Given data
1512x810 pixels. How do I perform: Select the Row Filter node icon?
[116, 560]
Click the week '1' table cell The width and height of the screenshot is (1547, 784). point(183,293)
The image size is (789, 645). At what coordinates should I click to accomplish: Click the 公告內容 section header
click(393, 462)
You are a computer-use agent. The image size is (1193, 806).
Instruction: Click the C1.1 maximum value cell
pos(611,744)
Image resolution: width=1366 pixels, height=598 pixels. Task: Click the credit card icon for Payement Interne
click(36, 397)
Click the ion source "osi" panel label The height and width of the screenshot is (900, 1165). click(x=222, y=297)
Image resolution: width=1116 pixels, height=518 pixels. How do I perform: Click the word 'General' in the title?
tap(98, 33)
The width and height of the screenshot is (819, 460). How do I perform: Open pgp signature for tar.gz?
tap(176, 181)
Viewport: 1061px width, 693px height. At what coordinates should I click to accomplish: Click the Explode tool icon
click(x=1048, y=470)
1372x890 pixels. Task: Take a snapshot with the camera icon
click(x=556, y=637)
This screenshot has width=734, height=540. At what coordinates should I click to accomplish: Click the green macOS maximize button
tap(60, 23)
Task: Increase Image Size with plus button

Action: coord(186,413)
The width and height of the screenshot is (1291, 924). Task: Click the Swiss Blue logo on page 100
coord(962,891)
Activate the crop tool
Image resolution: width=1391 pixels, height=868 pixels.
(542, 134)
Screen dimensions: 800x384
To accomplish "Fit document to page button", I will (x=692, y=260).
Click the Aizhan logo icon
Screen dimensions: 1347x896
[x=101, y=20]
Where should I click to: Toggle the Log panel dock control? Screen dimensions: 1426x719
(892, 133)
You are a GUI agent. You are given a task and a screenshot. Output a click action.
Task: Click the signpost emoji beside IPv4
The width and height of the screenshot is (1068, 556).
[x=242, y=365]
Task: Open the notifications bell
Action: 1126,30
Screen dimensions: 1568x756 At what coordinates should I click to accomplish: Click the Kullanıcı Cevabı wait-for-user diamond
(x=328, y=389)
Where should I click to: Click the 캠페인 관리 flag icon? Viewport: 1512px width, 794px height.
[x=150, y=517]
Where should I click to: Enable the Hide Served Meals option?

Aim of the task
Return the records verbatim, from the line containing "You are a GUI" through the end of the records.

Reply
You are a GUI agent. You are given a task and a screenshot. Output a click action.
Task: Click the signpost emoji beside IPv4
The width and height of the screenshot is (1068, 556).
[x=242, y=365]
Task: Open the notifications bell
Action: 1126,30
Screen dimensions: 1568x756 At what coordinates should I click to accomplish: Click the Kullanıcı Cevabı wait-for-user diamond
(x=328, y=389)
Where should I click to: Click the 캠페인 관리 flag icon? Viewport: 1512px width, 794px height.
[x=150, y=517]
Where should I click to: Enable the Hide Served Meals option?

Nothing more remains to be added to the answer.